I have a custom file containing the paths to all my images and their labels which I load in a dataframe using:
MyIndex=pd.read_table('./MySet.txt')
MyIndex has two columns of interest ImagePath and ClassName
Next I do some train test split and encoding the output labels as:
images=[]
for index, row in MyIndex.iterrows():
img_path=basePath+row['ImageName']
img = image.load_img(img_path, target_size=(299, 299))
img_path=None
img_data = image.img_to_array(img)
img=None
images.append(img_data)
img_data=None
images[0].shape
Classes=Sample['ClassName']
OutputClasses=Classes.unique().tolist()
labels=Sample['ClassName']
images=np.array(images, dtype="float") / 255.0
(trainX, testX, trainY, testY) = train_test_split(images,labels, test_size=0.10, random_state=42)
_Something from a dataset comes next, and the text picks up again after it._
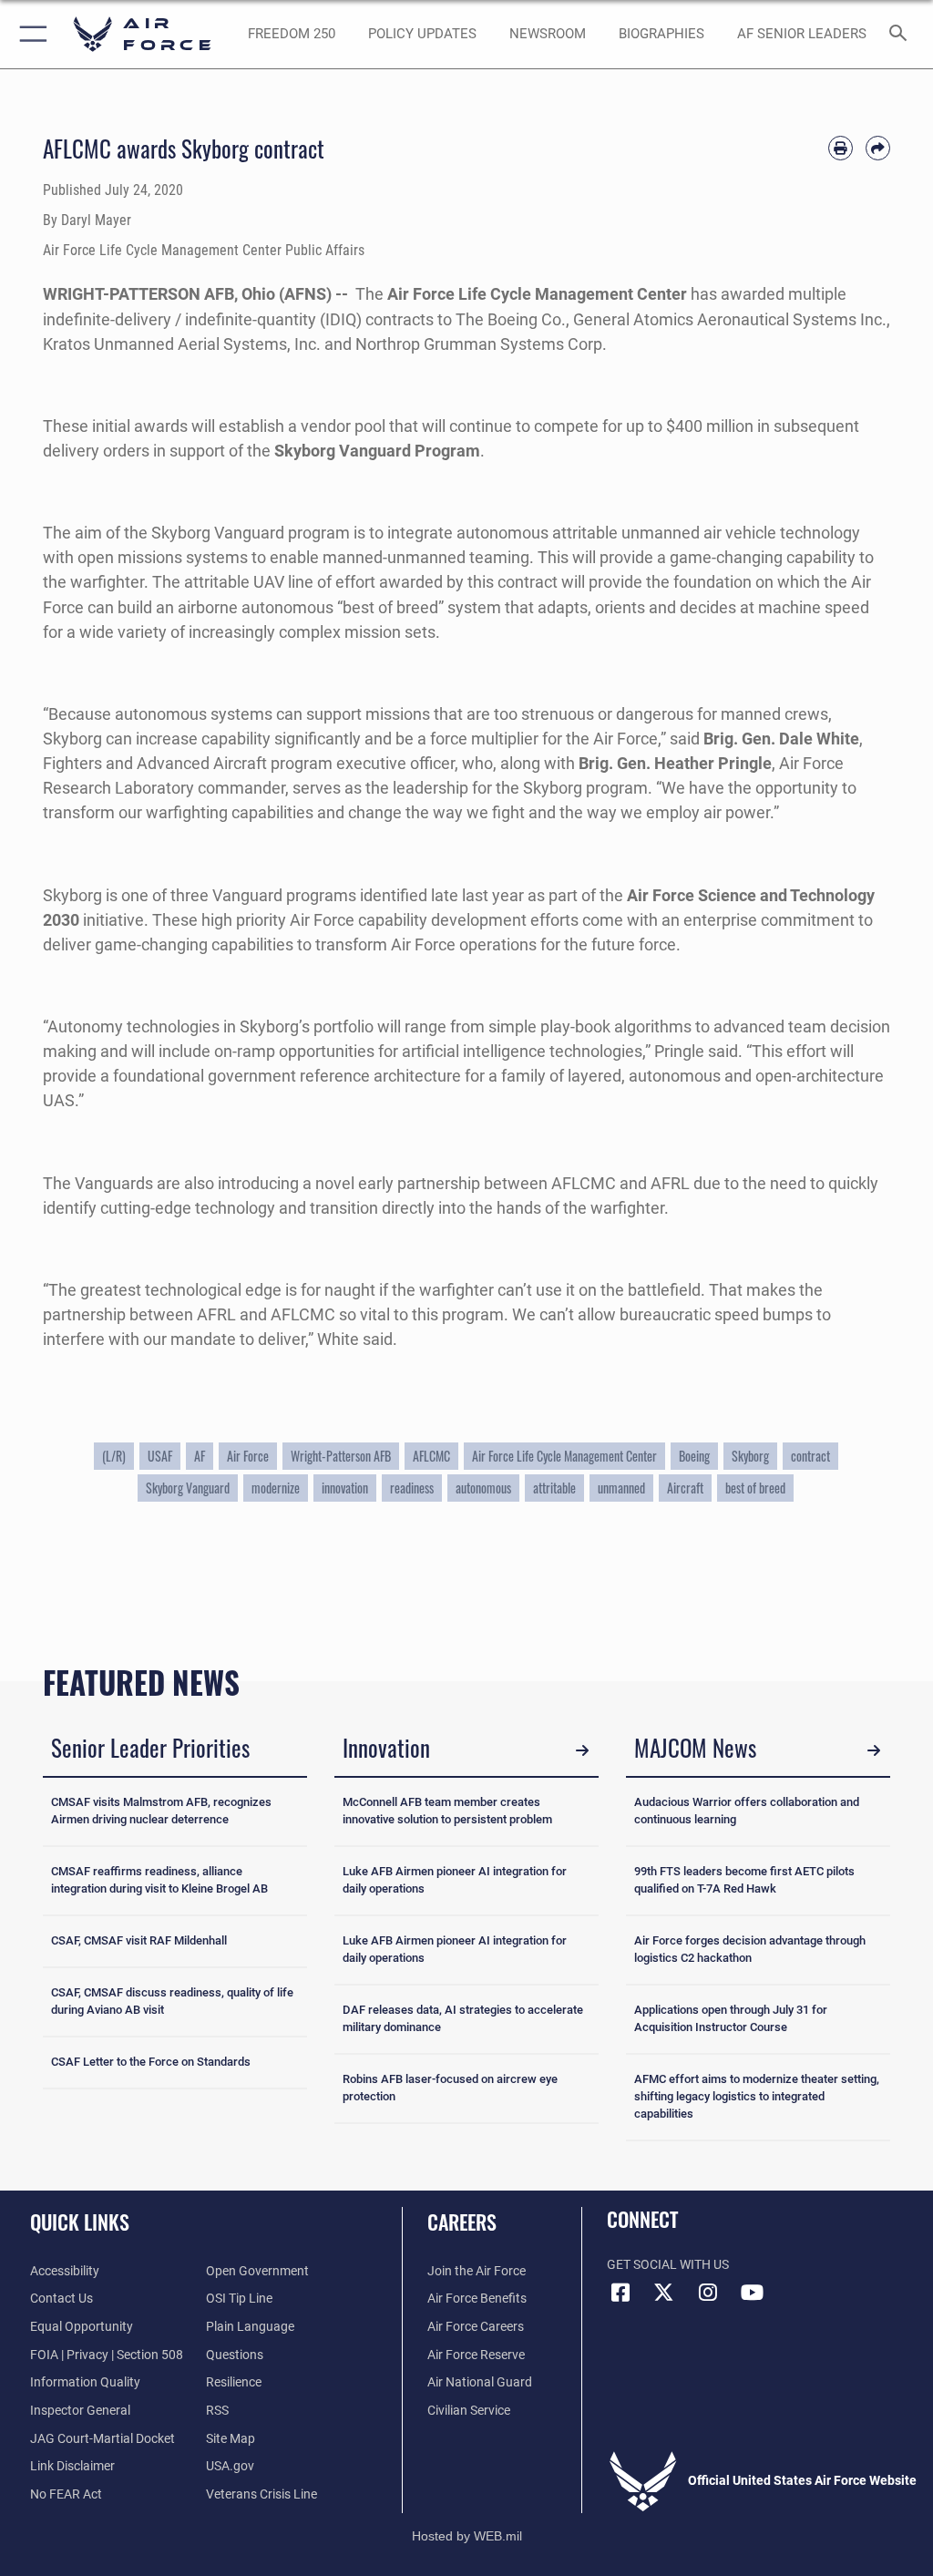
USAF (160, 1456)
trainX, valX, trainY, valY = train_test_split(trainX, trainY, test_size=0.10, random_state=41)
images=None
labels=None
encoder = LabelEncoder()
encoder=encoder.fit(OutputClasses)
encoded_Y = encoder.transform(trainY)
# convert integers to dummy variables (i.e. one hot encoded)
trainY = to_categorical(encoded_Y, num_classes=len(OutputClasses))
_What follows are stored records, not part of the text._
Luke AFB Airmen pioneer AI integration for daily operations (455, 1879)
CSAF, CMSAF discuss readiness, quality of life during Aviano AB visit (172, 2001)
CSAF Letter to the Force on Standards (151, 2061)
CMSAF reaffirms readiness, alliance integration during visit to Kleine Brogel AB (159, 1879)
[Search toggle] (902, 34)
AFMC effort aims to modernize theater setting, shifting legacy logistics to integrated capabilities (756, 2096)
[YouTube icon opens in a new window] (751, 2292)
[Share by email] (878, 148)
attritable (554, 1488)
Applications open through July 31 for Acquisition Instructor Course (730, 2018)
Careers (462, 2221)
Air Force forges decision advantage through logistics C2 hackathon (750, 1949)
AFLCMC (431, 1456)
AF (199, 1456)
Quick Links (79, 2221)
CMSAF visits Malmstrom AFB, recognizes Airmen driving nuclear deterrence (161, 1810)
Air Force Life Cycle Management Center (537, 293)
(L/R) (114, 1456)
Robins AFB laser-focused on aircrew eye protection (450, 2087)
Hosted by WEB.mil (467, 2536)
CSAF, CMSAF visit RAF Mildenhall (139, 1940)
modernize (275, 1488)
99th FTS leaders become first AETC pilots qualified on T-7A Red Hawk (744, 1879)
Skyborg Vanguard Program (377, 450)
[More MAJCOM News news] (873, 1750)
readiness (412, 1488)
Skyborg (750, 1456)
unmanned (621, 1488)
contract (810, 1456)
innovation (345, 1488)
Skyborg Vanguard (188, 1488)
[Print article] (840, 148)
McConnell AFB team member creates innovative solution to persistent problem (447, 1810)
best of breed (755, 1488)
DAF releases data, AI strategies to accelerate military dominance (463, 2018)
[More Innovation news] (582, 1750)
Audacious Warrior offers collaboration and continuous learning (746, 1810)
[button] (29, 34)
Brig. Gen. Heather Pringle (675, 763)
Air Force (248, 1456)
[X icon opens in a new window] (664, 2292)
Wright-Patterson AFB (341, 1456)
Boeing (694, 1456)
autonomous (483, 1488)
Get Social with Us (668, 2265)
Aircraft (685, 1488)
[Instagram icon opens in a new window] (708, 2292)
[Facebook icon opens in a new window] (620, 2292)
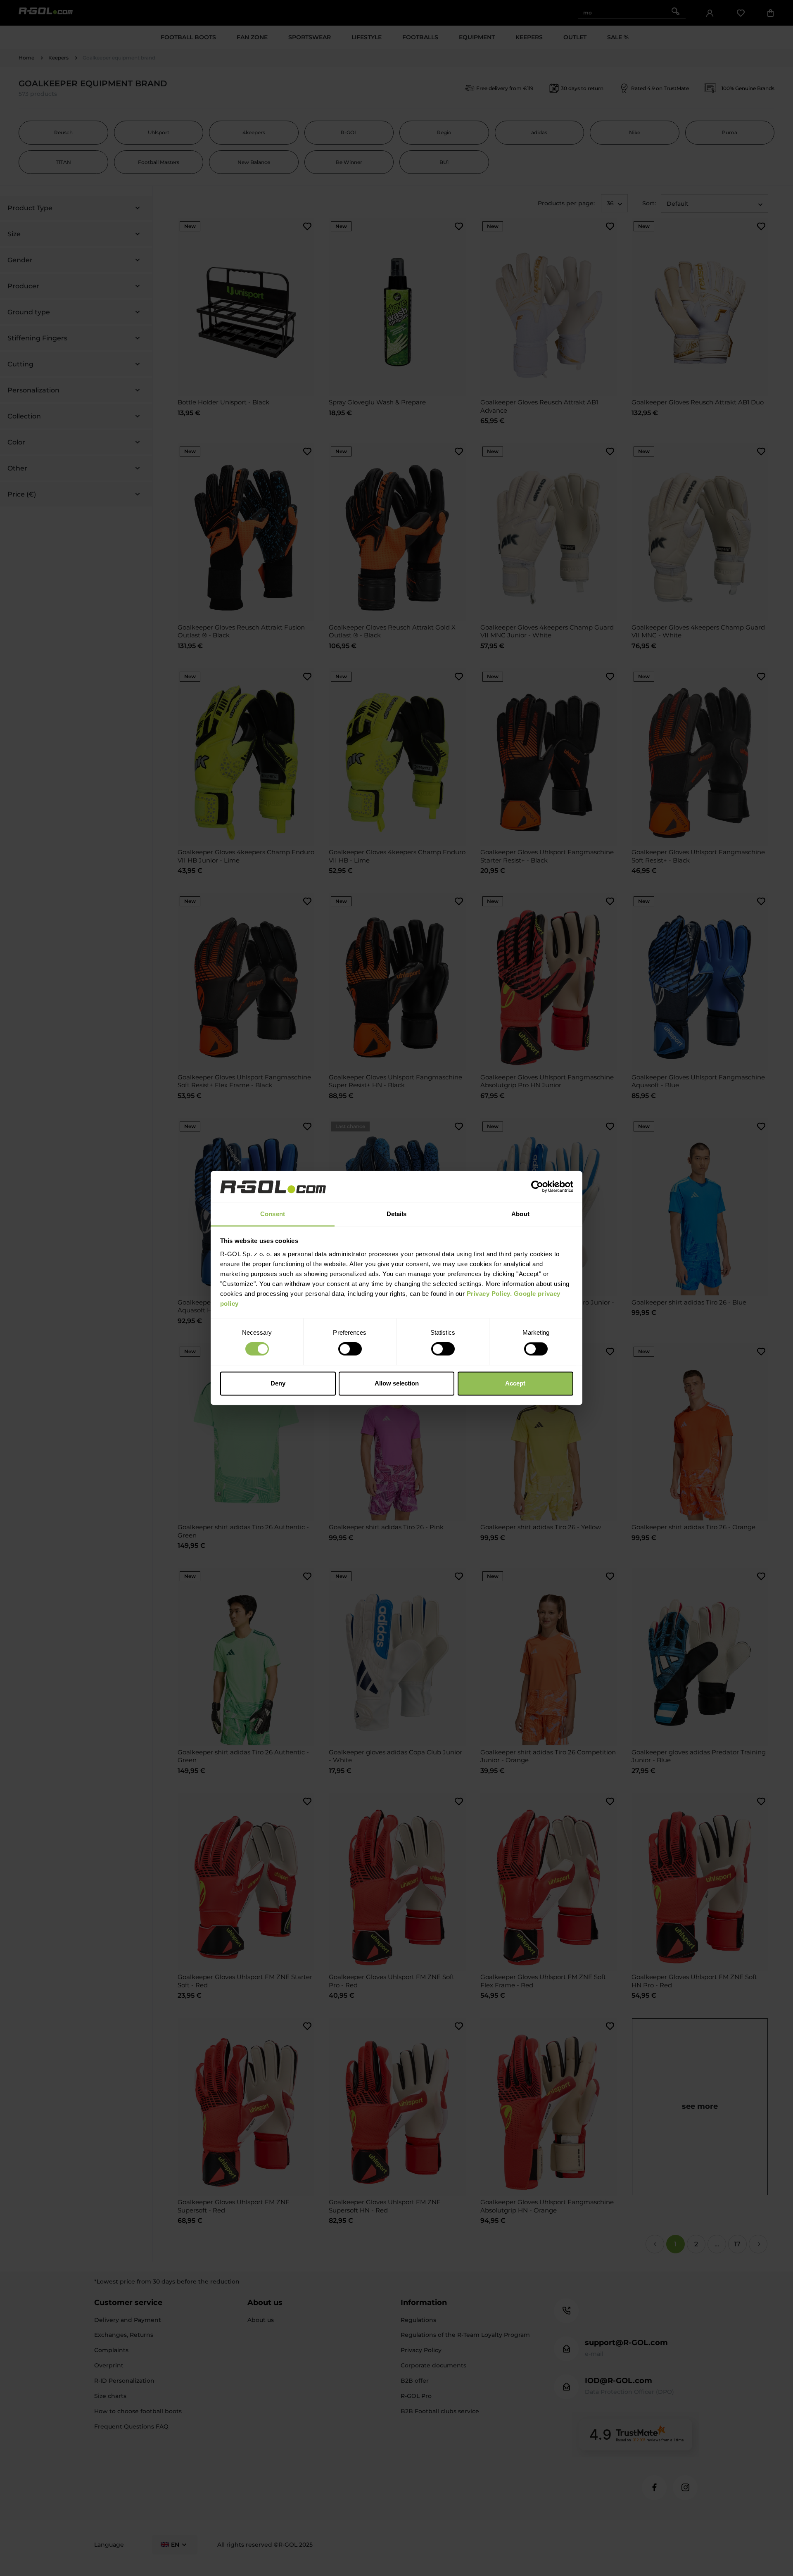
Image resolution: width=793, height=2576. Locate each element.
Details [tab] (397, 1213)
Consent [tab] (272, 1213)
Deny (278, 1383)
encoded_Y = encoder.transform(valY)
# convert integers to dummy variables (i.e. one hot encoded)
valY = to_categorical(encoded_Y, num_classes=len(OutputClasses))
encoded_Y = encoder.transform(testY)
# convert integers to dummy variables (i.e. one hot encoded)
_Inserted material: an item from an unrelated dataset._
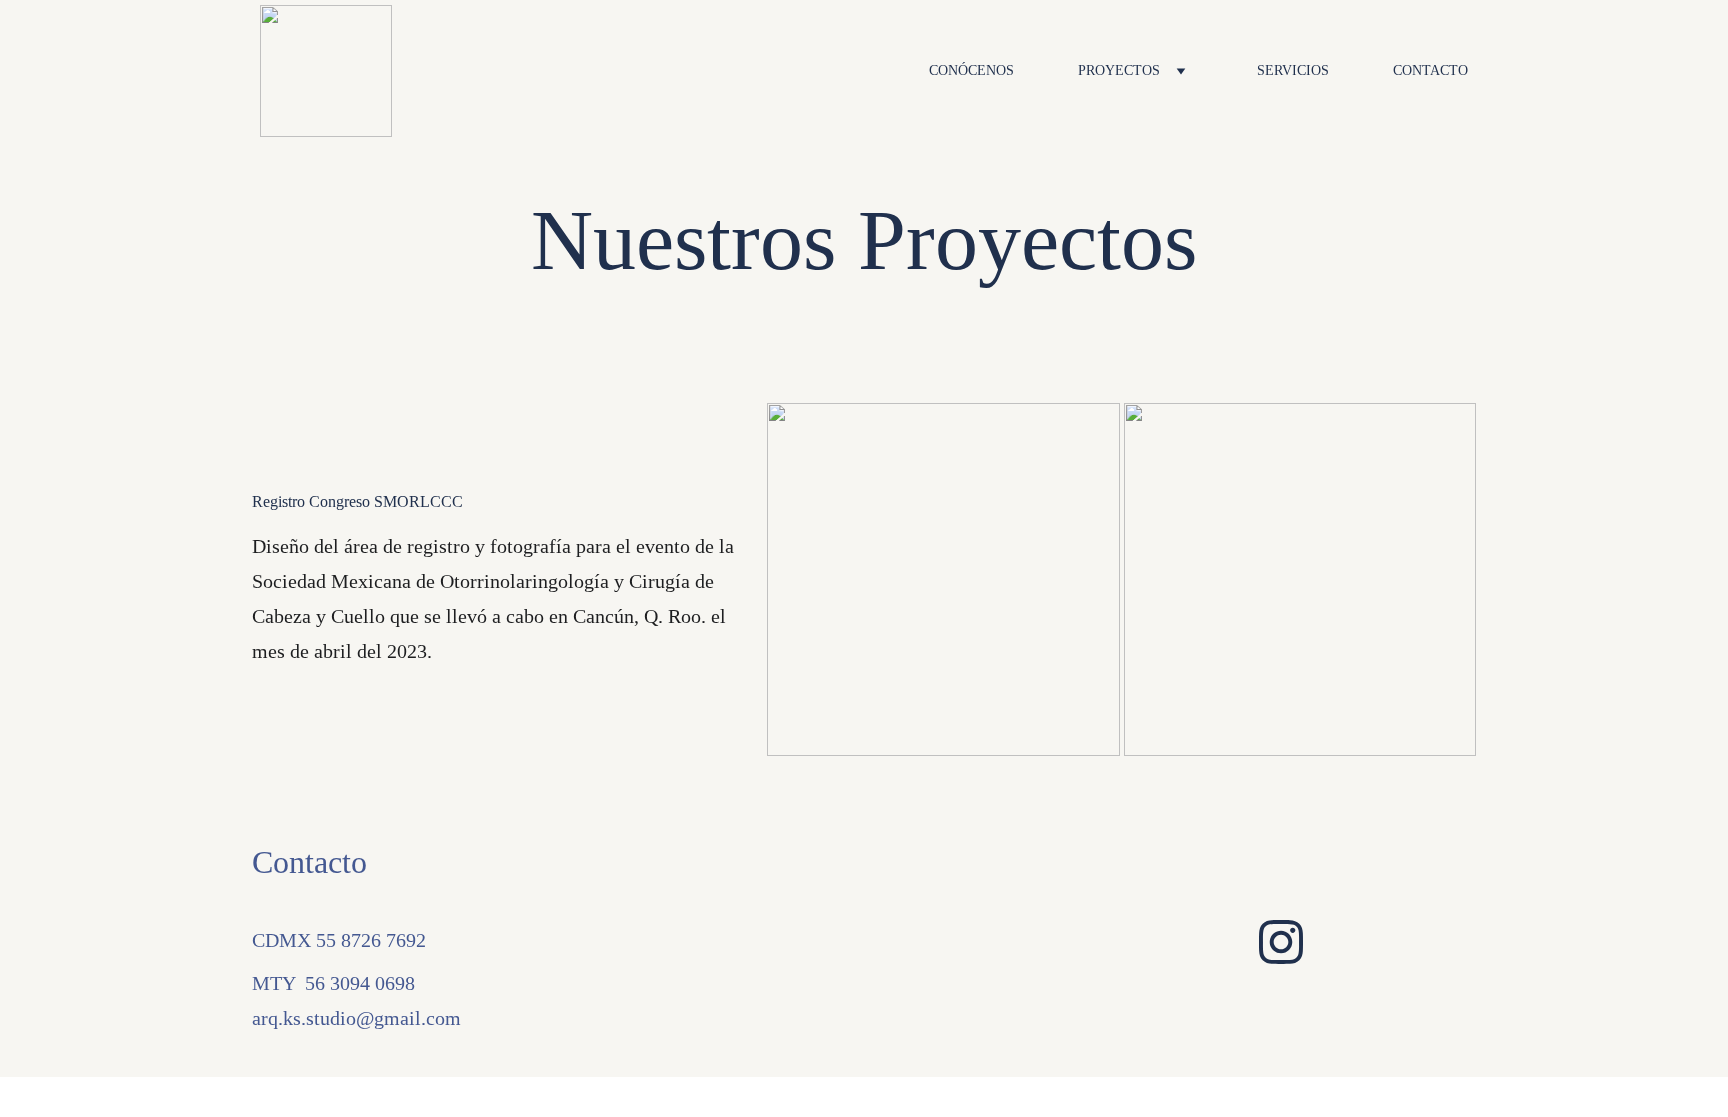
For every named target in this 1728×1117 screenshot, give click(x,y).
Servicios (1293, 70)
testY = to_categorical(encoded_Y, num_classes=len(OutputClasses))
datagen=ImageDataGenerator(rotation_range=90,horizontal_flip=True,vertical_flip=True,width_shift_range=0.25,height_shift_range=0.25)
datagen.fit(trainX,augment=True)
model.compile(loss='categorical_crossentropy', optimizer='adam', metrics=['accuracy'])
batch_size=128
model.fit_generator(datagen.flow(trainX,trainY,batch_size=batch_size), epochs=500,
steps_per_epoch=trainX.shape[0]//batch_size,validation_data=(valX,valY))
The problem I face that the data loaded in one go is too large to fit in current machine memory and so I am unable to work with the complete dataset.
I have tried to work with the datagenerator but do not want to follow he directory conventions it follows and also cannot eradicate the augmentation part.
The question is that is there a way to load batches from the disk ensuring the two stated conditions.